Buffalo, New York isn’t high on many traveler’s must-visit lists. But — for the many reasons we’ve previously shared — it should be. Less than a decade ago, the city quietly started to undergo a renaissance, and it’s now paying off in a big way. The city’s latest step toward renewal is equal parts historical, fascinating, and a little creepy. And it’s all about Hotel Henry.
In the late 19th century, the state constructed an imposing gothic monolith inside of an 11-building brick complex to house the Buffalo State Asylum for the Insane. Despite its dark, singular purpose, it was of great import thanks to the name brand cache of premier architect Henry Hobson Richardson and iconic landscape architects Calvert Vaux and Frederick Law Olmsted. Among a lifetime of iconic designs, the latter two were responsible for NYC’s Central Park and San Francisco’s Golden Gate Park. In the ensuing decades after opening its doors, as psychology and mental health evolved, the complex fell into disrepair.
Now, after nearly 150 years, the Richardson Olmsted Campus is getting a much-needed influx of funding and TLC. The first phase of its rebirth includes the opening of the Hotel Henry Urban Resort Conference Center. The boutique property features 88 well-appointed rooms where guests spend the night in the quarters of former patients. On paper, this sounds altogether creepy (or, depending on your level of adventure-seeking, fascinating), but the thoroughly redesigned interior is stunning. Rooms feature an aesthetic that’s equal parts chic, industrial, and modern. Subtle mood lighting, fabric headboards, and a soft, muted color palette all create a distinct feeling of calm and reserved modernity. Amenities are state-of-the-art and include LED mirror TVs, oversized soak tubs, and plentiful USB outlets with free in-room tablets.

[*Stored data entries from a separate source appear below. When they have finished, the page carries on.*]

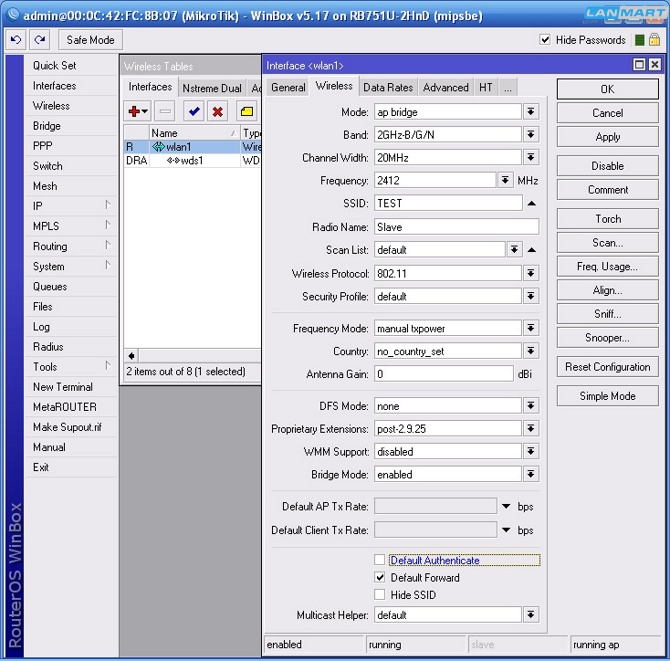Click the red X Disable icon
670x661 pixels.
(x=217, y=112)
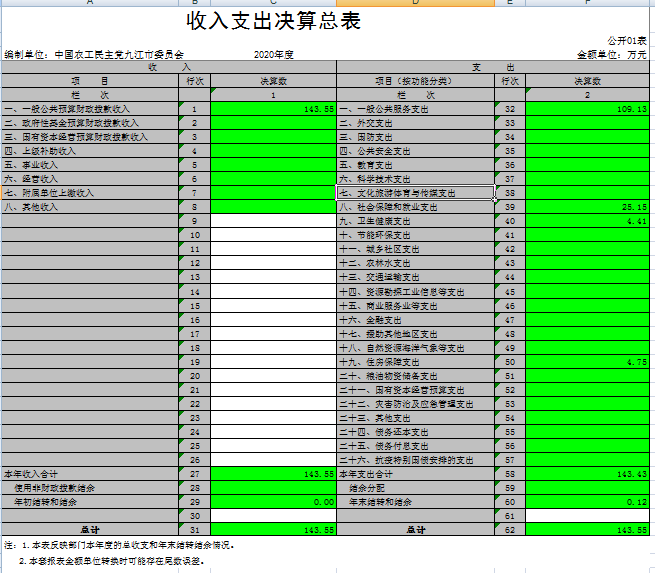Click the 社会保障和就业支出 label cell
The height and width of the screenshot is (573, 655).
(415, 207)
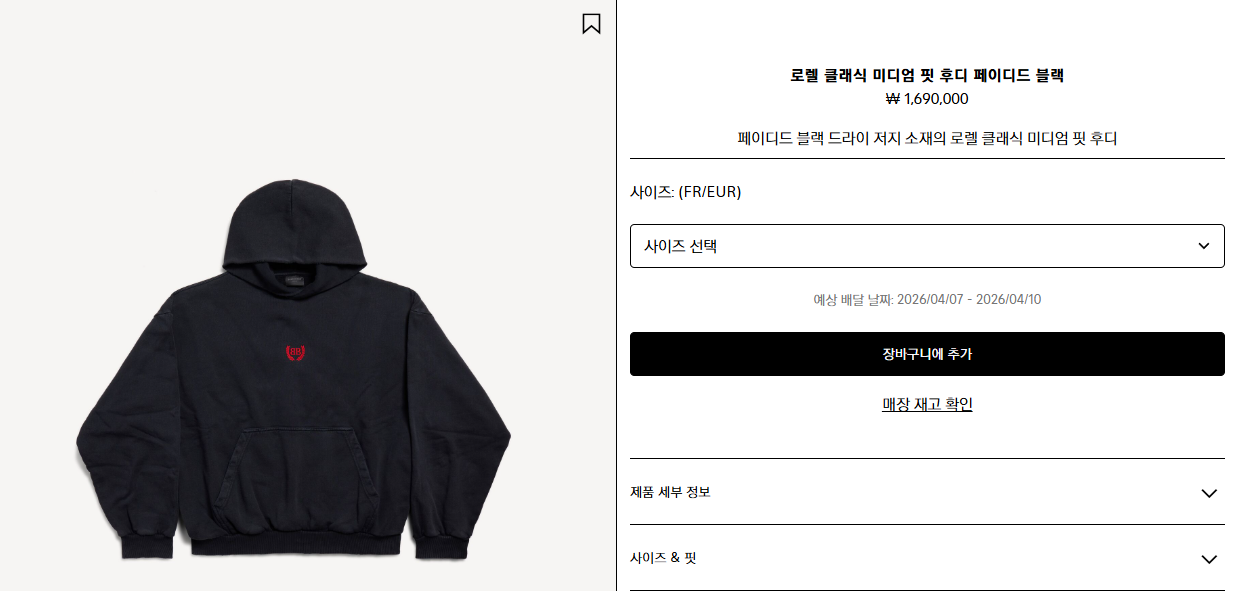This screenshot has height=591, width=1236.
Task: Open the black hoodie product image
Action: click(x=294, y=369)
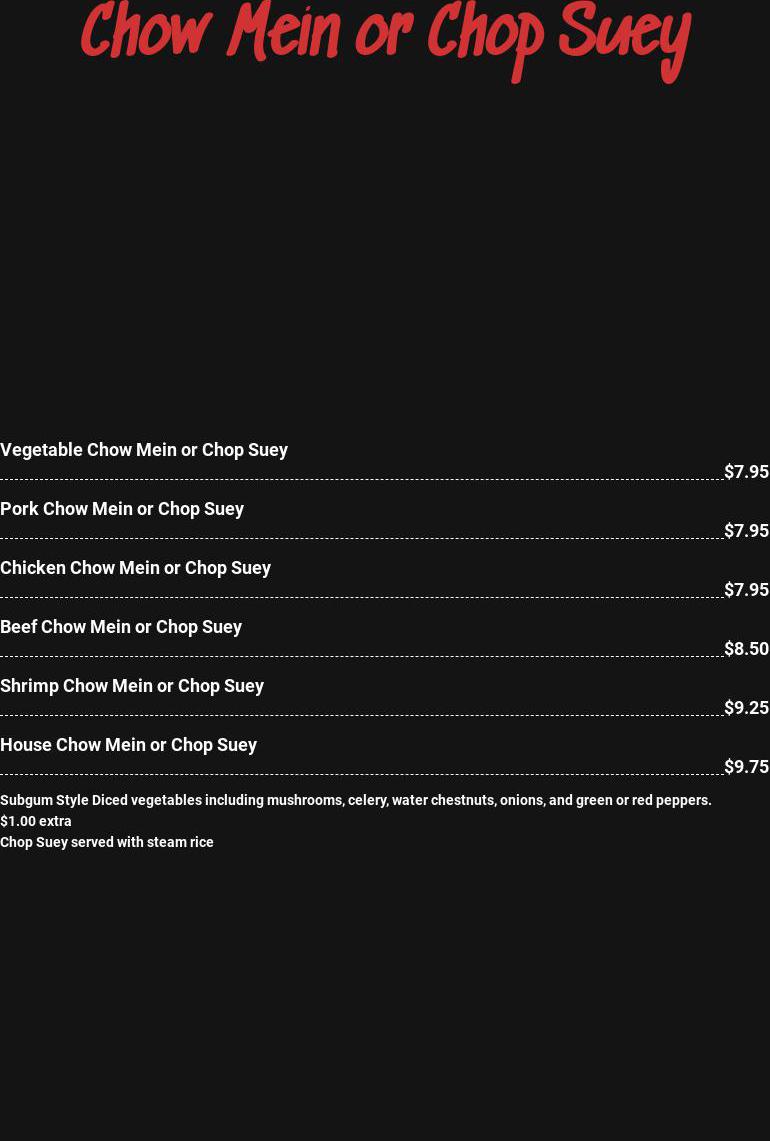The image size is (770, 1141).
Task: Click the $7.95 price for Vegetable dish
Action: (x=746, y=472)
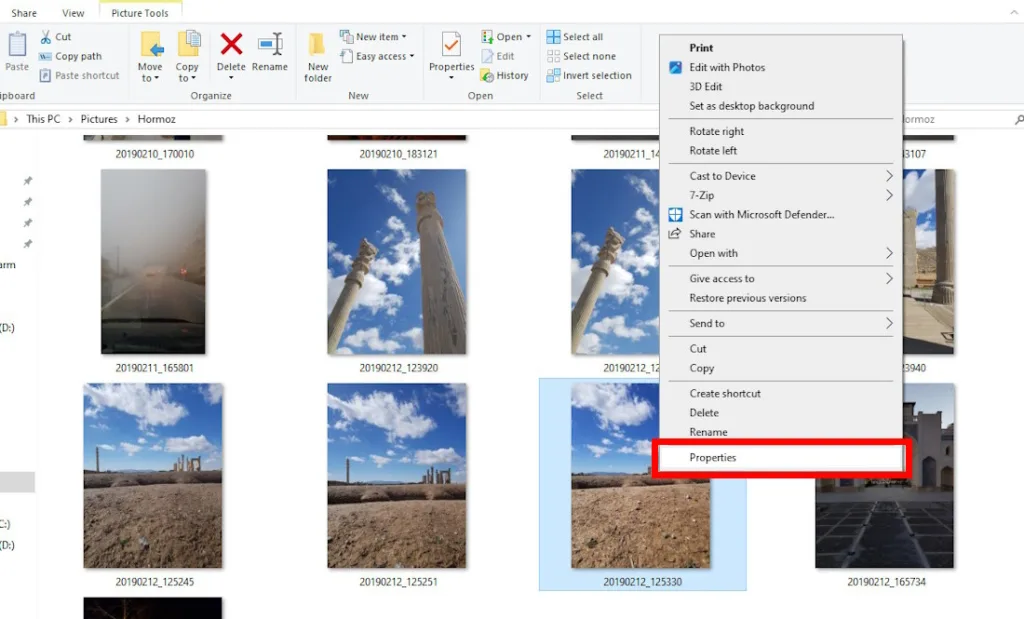This screenshot has width=1024, height=619.
Task: Switch to the View ribbon tab
Action: 73,13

The original architecture was shaped in large part by the forward-thinking practices of the asylum’s Dr. Thomas Story Kirkbride. Contrary to the conventional teachings of his day, the good doctor believed ample lighting, large spaces, and adequate ventilation were crucial to his patients’ mental and physical health. That same philosophy is what makes the interior of the asylum-turned-hotel so incredible. The large, winding hallways, exaggerated cathedral ceilings, and wide open common areas make it easy to get lost. But, this is all a feature, not a bug. It’s one of the hotel’s best assets, ensuring guests have no trouble finding a private nook, hallway, or window seat to relax and quietly wile away an afternoon. Amid the halls, guests will find 100 Acres: The Kitchens at Hotel Henry (a mostly breakfast and dinner restaurant with the exception of Sunday brunch) and two chic, happening bars. The first floor is also home to the Lipsey Buffalo Architecture Center which, given Buffalo’s fascinating architecturally significant history, is a worthwhile stop in its own right.
The hotel is now open for reservations with nightly rates starting around USD $160.